La banchina della stazione dove gli utenti – pendolari del servizio di trasporto pubblico è quasi vuota. Siamo alla vigilia del Ferragosto, la data simbolo di ogni estate che si rispetti e, tutto sommato, qualcosa da fare lo trovano tutti. O quasi. 

Comunque, un tizio a pochi metri da me vede e provvede e commenta che, lunedì prossimo, qui, ce sarà er deserto dei Tartari! Ipotizzando che nella prossima settimana la città si svuoterà ancor di più e chissà se il già menzionato tizio conosca l’opera di Dino Buzzati. Forse sì perché quel romanzo ha fornito spunto per un film di successo. E, tuttavia, non è importante.

 

Mi guardo intorno; qualche giovane con lo zaino e le valigie pronto a partire, operai edili con abiti da fatiche che verranno, travet che, probabilmente, le ferie le hanno giù fatte. 
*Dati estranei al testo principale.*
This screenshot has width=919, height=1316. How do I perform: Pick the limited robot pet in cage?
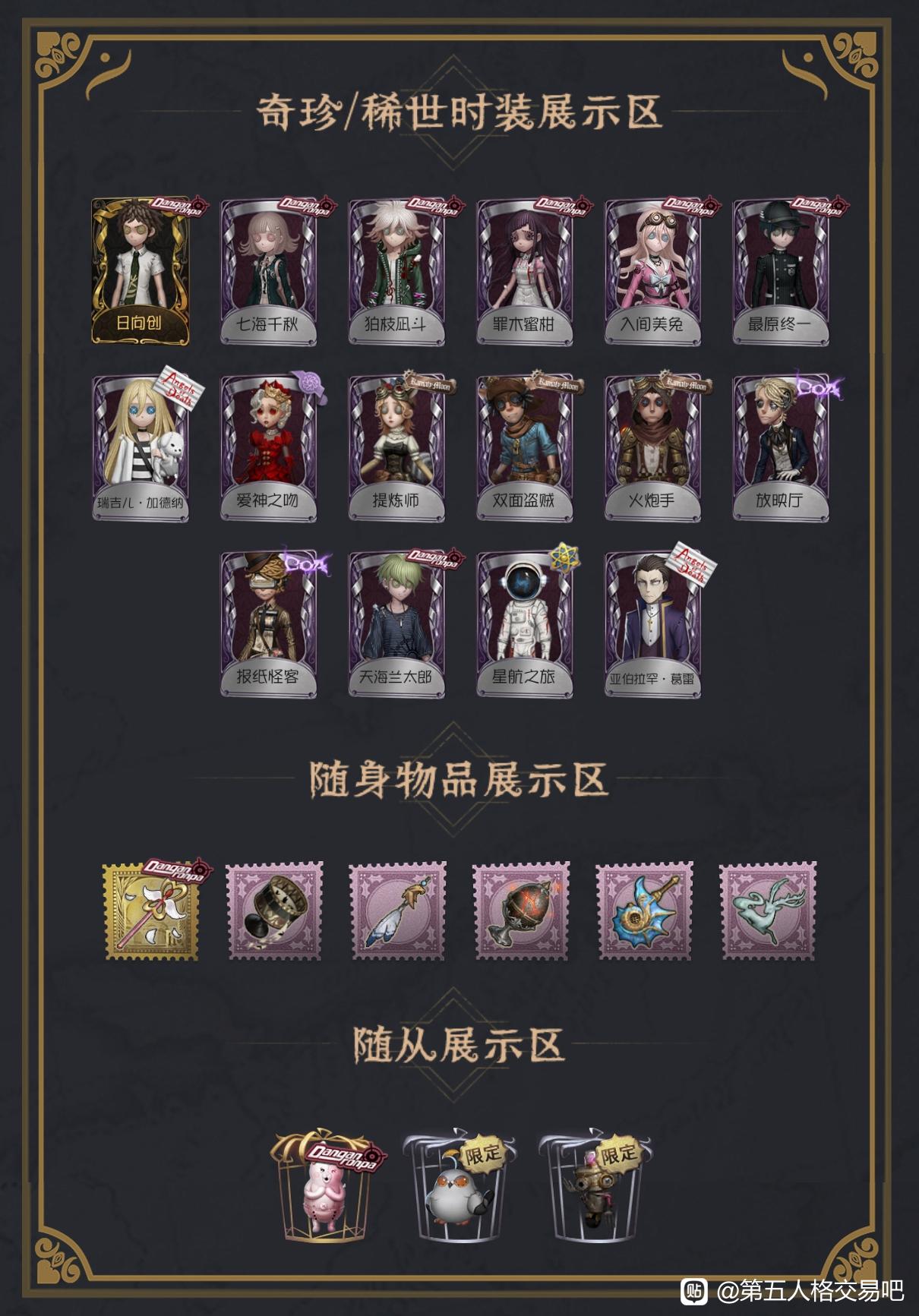[595, 1187]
E, ancora, quando scendo dal treno per effettuare il cambio con la metropolitana, un signore con una cane di discreta stazza, colore bianco. 

Noto che, oltre a me, un’altra signora legge un libro; gli altri tutti a scuriosare sul proprio smartphone. Magari ad approfondire, fatti e particolari della tragica vicenda di Milano dove, qualche giorno fa, alcuni ragazzini minorenni hanno travolto e ucciso una donna con una macchina rubata. La macchina, pare, appartenesse a quattro giovanotti francesi che l’avevano parcheggiata con tutto il bagaglio dentro. A Roma si direbbe, che bei gaggi! 

E, però, la tragedia è grossa anche se al mondo di drammi ne accadono tutti giorni e a qualsiasi ora. Però vuoi mettere? La vittima è una donna milanese, bianca, probabilmente etero, insomma, una di noi! E i colpevoli quattro ragazzini e pure zingari. Così un famoso beota, sciacallo e infame che fa pure il ministro ha detto che bisogna radere al suolo il campo rom dove vivono questi ragazzini e le proprie famiglie. E pensavo, nella speranza di non essere incluso nell’esercito dei buonisti, ascoltando le parole di certi soggetti, in Italia e anche altrove, che la destra ha, ormai, una precisa visione del mondo; l’eliminazione fisica dei poveri e dei marginali senza nessuna alternativa o possibilità di riscatto. Una visione che viene sempre più espressa e ostentata e che ricorda momenti assai bui nella storia dell’umanità. Quindi, sono sceso dalla metropolitana. Oggi c’era pure il posto a sedere, che culo! Alla prossima.